Architectural design of an Agent-Assisted Product Discovery Pipeline
A customer submits a need in natural language. The system finds, vets, prices, and lists the product. What does the AI layer actually look like — is it a single model, an ensemble, a fine-tuned LLM? A design-first analysis of each sub-problem and the approach it warrants.
This is a classic case of users’ legitimate and reasonable expectations — and simultaneously, a developer’s nightmare! The premise is straightforward to state and genuinely difficult to execute: a customer submits a free-text need — ‘I need heavy-duty blenders for a small restaurant kitchen, budget around 80,000 KES for three units’ — and the platform finds, vets, prices, and lists matching products for that customer without a sourcing agent in the loop.
This is the design question: what does the AI layer that makes this work actually look like? Is it a fine-tuned deep learning model? A classical ML pipeline? A prompted LLM? The answer is that it is none of these in isolation — and the interesting design work is in understanding why each sub-problem has a different character that warrants a different approach.
Decomposing the problem
The first mistake when building a system like this is treating it as a single ML problem. It is not. “Find me a product from a natural language description” is at least four distinct computational problems arranged in sequence, and conflating them leads to architectures that are simultaneously over-engineered for the easy parts and under-engineered for the hard ones.
The pipeline decomposes as follows:
- Intent and specification extraction — unstructured customer input → structured product specification
- Catalogue retrieval — structured spec → candidate products from supplier catalogues
- Vetting and ranking — candidate set → vetted, ranked shortlist
- Pricing — vetted product → landed cost estimate
- Listing generation — product + pricing → customer-facing content
Each of these has a different input type, a different output type, and a different error mode. Treating them as one problem produces a system that is hard to debug, hard to improve, and likely to fail in ways that are impossible to attribute.

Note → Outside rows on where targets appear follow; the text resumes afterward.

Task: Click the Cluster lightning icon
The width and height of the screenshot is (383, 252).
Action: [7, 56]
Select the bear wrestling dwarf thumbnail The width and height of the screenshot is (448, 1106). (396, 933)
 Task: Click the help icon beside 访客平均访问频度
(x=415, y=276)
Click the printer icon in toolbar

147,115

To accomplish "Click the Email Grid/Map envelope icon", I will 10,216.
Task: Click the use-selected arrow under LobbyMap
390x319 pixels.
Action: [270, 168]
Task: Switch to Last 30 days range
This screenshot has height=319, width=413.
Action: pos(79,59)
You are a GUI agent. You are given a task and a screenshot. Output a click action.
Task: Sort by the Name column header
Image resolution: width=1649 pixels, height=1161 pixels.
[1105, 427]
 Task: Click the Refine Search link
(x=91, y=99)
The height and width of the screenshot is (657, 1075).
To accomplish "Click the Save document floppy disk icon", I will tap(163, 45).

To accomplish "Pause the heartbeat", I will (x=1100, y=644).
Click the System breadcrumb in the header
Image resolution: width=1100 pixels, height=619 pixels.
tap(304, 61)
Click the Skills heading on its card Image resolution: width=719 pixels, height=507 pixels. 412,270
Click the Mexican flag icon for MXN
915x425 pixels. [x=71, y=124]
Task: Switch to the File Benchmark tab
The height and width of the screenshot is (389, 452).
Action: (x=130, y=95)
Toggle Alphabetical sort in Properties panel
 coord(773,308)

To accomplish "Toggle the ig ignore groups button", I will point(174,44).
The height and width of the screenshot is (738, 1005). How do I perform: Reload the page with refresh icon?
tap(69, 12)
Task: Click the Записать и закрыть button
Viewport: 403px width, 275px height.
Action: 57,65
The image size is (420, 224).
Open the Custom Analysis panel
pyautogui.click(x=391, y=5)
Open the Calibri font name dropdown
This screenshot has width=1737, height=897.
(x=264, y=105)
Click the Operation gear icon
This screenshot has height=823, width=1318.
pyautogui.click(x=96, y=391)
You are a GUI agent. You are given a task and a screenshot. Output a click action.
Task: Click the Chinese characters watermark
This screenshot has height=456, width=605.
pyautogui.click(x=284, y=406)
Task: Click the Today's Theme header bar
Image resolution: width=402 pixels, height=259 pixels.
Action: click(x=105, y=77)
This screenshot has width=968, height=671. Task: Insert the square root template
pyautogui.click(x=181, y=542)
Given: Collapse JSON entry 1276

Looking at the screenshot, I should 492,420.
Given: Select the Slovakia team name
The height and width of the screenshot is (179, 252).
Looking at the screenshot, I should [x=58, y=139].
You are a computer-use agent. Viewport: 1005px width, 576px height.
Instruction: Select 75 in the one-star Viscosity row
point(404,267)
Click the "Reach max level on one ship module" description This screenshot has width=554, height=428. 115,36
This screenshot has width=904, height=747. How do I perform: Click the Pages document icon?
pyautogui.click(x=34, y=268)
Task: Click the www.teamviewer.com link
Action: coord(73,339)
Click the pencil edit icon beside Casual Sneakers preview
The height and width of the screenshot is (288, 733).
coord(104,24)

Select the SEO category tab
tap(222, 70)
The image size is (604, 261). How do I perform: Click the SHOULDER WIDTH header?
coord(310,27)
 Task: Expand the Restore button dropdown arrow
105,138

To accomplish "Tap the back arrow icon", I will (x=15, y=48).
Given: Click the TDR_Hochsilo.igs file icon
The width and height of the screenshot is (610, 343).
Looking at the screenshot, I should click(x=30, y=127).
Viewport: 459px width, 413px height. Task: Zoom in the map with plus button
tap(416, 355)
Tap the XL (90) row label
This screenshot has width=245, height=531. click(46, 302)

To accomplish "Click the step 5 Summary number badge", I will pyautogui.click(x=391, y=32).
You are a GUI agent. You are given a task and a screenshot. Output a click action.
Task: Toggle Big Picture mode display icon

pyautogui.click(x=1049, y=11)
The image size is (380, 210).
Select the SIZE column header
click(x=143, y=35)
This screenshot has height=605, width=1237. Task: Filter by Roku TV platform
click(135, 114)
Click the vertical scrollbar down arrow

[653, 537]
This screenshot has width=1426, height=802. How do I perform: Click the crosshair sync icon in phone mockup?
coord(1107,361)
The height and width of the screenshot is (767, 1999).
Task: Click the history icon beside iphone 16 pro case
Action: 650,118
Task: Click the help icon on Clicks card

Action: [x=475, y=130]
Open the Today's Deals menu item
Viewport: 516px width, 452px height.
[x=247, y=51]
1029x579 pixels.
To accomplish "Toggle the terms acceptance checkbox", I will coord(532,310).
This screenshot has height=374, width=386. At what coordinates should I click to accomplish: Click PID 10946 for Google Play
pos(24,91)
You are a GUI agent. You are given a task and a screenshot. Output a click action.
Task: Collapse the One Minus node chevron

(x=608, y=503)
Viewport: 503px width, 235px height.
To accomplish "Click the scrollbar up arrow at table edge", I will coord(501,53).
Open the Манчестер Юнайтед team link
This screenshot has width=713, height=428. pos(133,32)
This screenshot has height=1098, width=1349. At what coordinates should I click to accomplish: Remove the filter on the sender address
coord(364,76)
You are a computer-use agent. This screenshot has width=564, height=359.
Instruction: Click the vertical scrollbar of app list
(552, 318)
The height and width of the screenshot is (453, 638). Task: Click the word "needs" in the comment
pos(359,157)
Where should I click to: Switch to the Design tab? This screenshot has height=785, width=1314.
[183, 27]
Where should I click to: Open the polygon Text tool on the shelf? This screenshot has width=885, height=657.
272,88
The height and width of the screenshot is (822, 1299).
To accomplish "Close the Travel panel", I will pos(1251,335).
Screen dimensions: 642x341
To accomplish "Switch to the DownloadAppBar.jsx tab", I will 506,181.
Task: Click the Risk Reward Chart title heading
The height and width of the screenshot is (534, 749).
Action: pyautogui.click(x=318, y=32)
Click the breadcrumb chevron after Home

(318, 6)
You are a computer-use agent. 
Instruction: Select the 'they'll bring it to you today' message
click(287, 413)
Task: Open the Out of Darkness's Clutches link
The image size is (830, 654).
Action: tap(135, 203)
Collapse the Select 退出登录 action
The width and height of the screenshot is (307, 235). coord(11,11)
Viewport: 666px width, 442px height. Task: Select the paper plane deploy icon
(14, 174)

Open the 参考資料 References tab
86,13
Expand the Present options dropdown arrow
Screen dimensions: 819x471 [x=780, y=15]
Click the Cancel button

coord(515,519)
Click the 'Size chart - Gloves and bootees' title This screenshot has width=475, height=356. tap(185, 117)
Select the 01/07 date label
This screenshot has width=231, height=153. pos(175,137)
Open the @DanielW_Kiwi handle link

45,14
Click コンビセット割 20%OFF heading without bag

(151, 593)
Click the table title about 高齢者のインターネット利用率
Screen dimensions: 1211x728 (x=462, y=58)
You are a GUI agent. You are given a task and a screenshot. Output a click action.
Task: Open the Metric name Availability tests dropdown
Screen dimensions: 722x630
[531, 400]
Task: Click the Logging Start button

Stage 1: Specification extraction
The customer’s input is natural language. The pipeline needs a structured object — something like a product category, a set of key attributes and constraints, a budget signal if present, and a quantity. For example:
{
"category": "commercial blender",
"attributes": {
"use_context": "restaurant kitchen",
"duty_cycle": "heavy-duty",
"quantity": 3
},
"budget_kes": 80000,
"budget_per_unit_kes": 26667
}
This is a named entity recognition (NER) and slot-filling problem. The classical ML approach would be a fine-tuned sequence labelling model. A viable approach in the contemporary technological era is a general-purpose LLM with a well-constructed extraction prompt and structured output mode (JSON schema enforcement).
The reasons are practical. A fine-tuned NER model requires labelled training data you almost certainly do not have at the volume needed, degrades on out-of-distribution phrasing, and needs retraining when product categories expand. A prompted LLM generalises to novel categories, handles multilingual input (Swahili/English code-switching is common in this market), and can be improved by refining a prompt rather than retraining a model.
The tradeoff is latency and cost per call, but extraction is a single call with a short prompt and bounded output — it is not the bottleneck in a pipeline that involves supplier API calls.
The design principle here: use a general model where the problem space is open-ended and the training data requirement would be prohibitive. Reserve custom-trained models for where you have data and the problem is closed enough to benefit from specialisation.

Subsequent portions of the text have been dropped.